Alright, so once you identified the trachea and cleared everything off the inferior aspect, you trace the nerve up, so there - there's the nerve right there.
CHAPTER 8
Trace the nerve up superiorly into its insertion into the larynx. So up at the - up at the joint, it becomes pretty adherent at the Berry’s ligament, so you have to be cognizant of that. And also you want to - especially on the right hand side you want to be cognizant of how much you're retracting medially on the thyroid. There it is - there’s nerve there. So when you're coming superiorly, if you found the nerve inferiorly, you want to make sure that you're staying on the gland cuz there can be the superior para can be right around that tubercle of Zuckerkandl, and the nerve can go often go right under it. And again, the thyroid gets pretty adherent to the trachea up here, and there's some big vessels that are - that will always run in that general vicinity too. Cut that. I don’t like to clip because if you're going to get any subsequent imaging in the central neck, then it's going to be - you're going to have a lot of artifact from that. So I use the Harmonic a lot or the bipolar, and if it's too big for that, I like to tie. So here is the nerve here, going up into the larynx. It’s obviously not on any tension, so we’re - it's usually not - there's not this much laxity on the nerve, but what I do is I come up along trachea and get the thyroid basically pedicled on Berry's Ligament.

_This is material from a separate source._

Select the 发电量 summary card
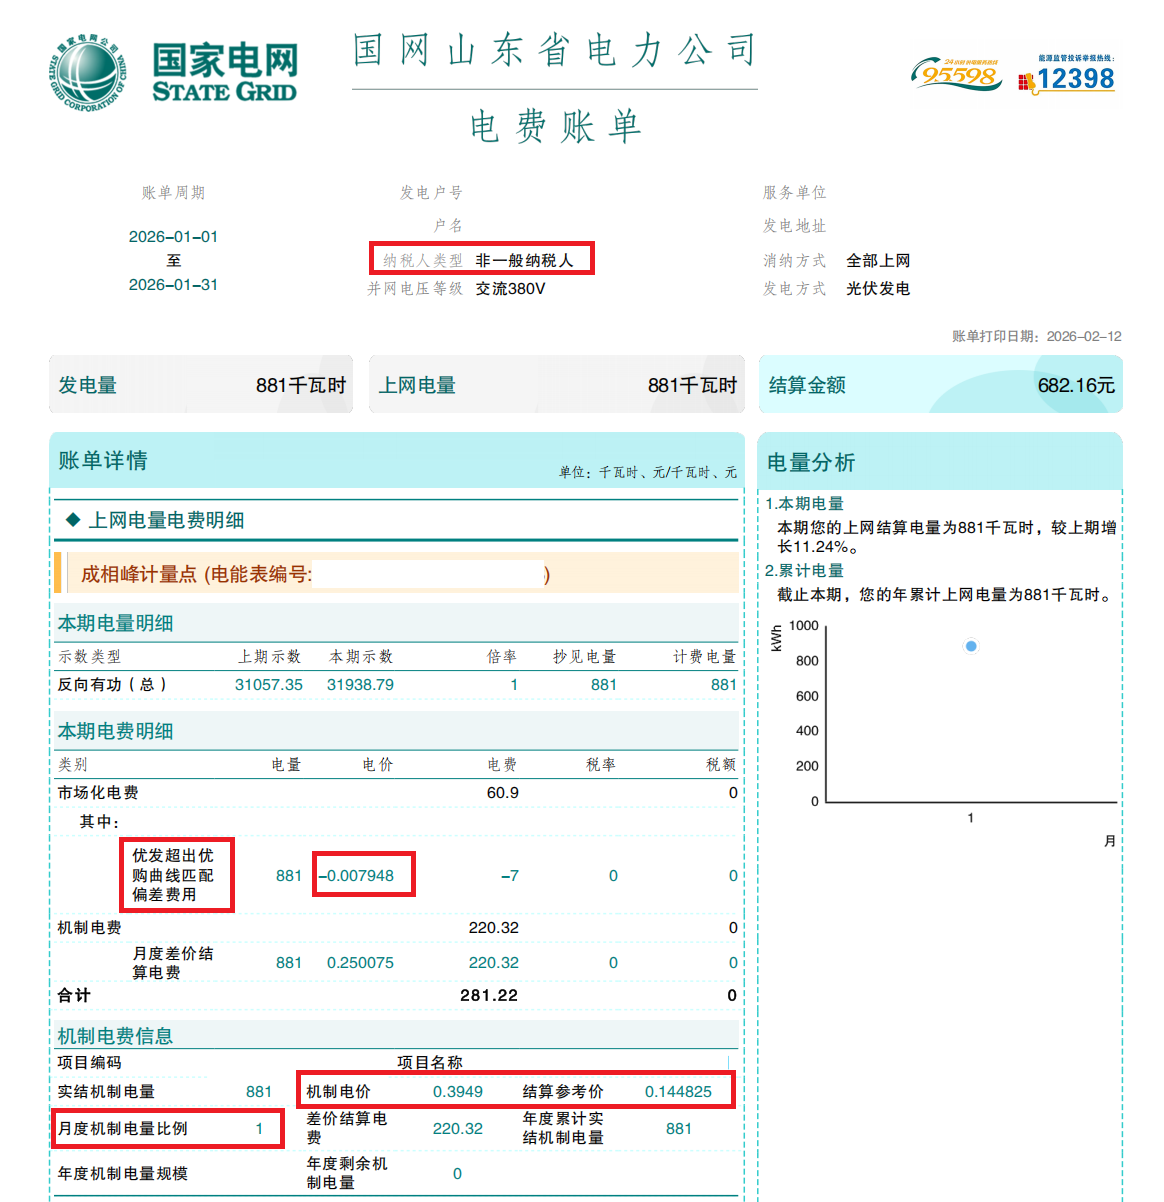pos(200,384)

And you’re starting to see you can kind of see some of these vessels in here, and these really bothersome if you don't control them, or if kind of - if you dissect really forcefully through here. But you want to stay along the gland as well and try to preserve that vessel as much as you can cuz it is the blood supply the inferior and superior parathyroid glands generally. And once the nerve is sufficiently away, which I kind of think it is, you can be a bit more aggressive in coming through this tissue. But oftentimes down in this, gets to be a little crotch area where the nerve comes up and Berry’s Ligament is, you can distinguish yourself maybe from your from other colleagues who do thyroidectomy by being very meticulous in this area and getting all of the thyroid tissue out. It's easier to come across and leave a little bit of thyroid tissue at that area, but I think if you get it off of the trachea and get it pedicled on that - that may be thyroid tissue there - get it pedicled on - the Ligament of Berry, then typically, you can take all of that tissue out pretty easily. I like to use the bipolar again in that area.

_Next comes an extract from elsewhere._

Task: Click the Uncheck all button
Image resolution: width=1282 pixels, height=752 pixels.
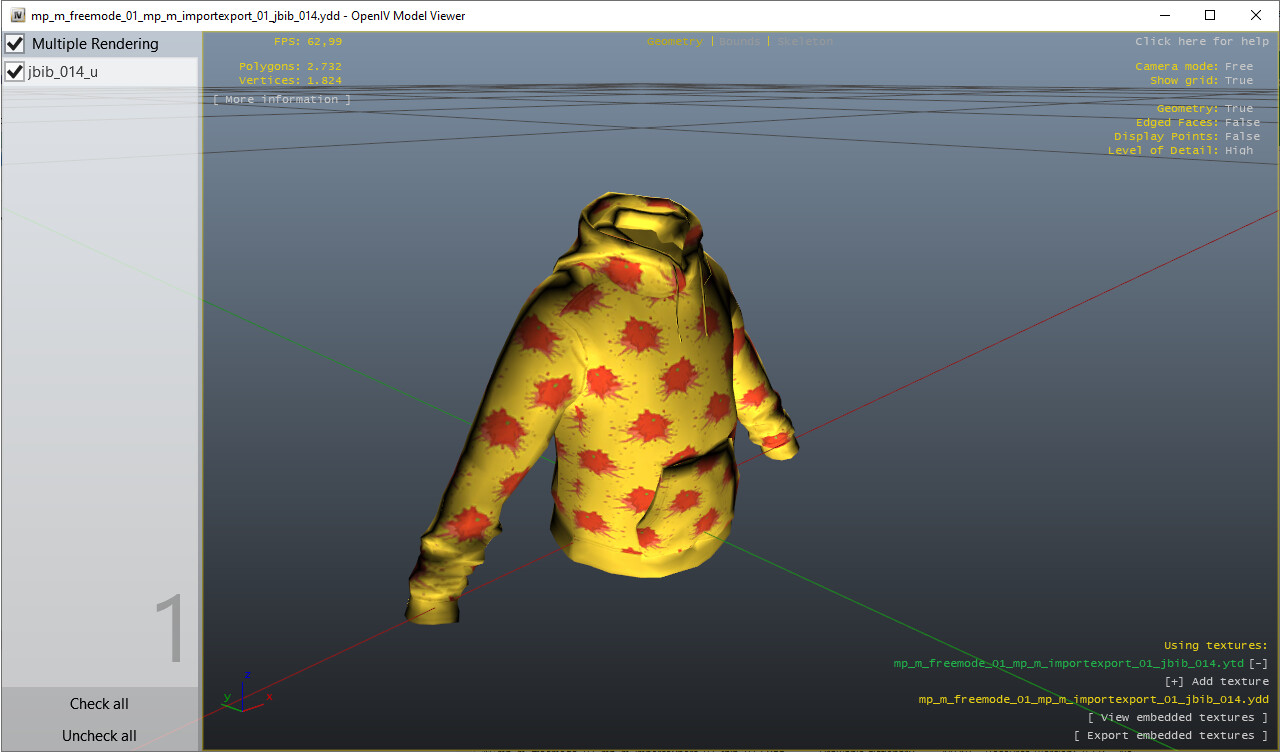Action: [x=98, y=735]
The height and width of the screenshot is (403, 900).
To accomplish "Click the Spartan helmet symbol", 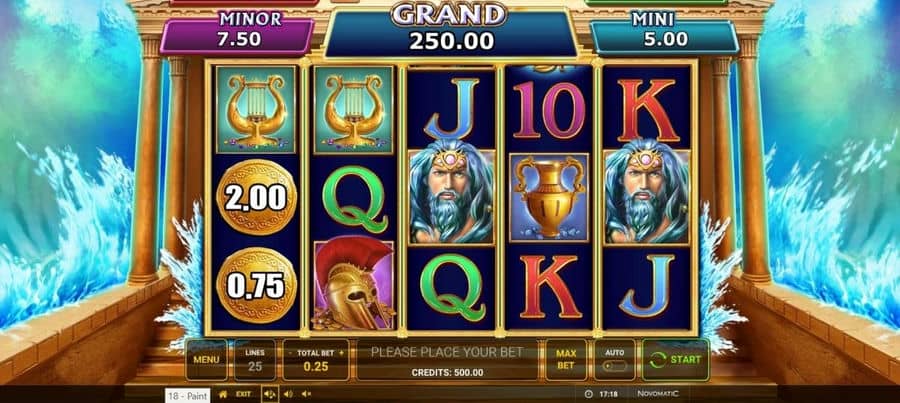I will (354, 284).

This is the Berry’s ligament here that we’re coming through. See the knife? It's easy to leave thyroid tissue in here. You want to make sure you're getting all the way down into that crotch. The other place that's it’s easy leave thyroid tissue is at the superior pole, so that's why you have to be - you have to be good at identifying the tissue planes up there and - and retracting inferiorly to make sure you get all of that.
And the other place where it's easy to leave it is at the pyramidal lobe here, you're coming up, bringing it medially, you know, be cognizant of that and watching superiorly since you can include the pyramidal lobe in your dissection. So here we’re on tracheal rings. And there we go.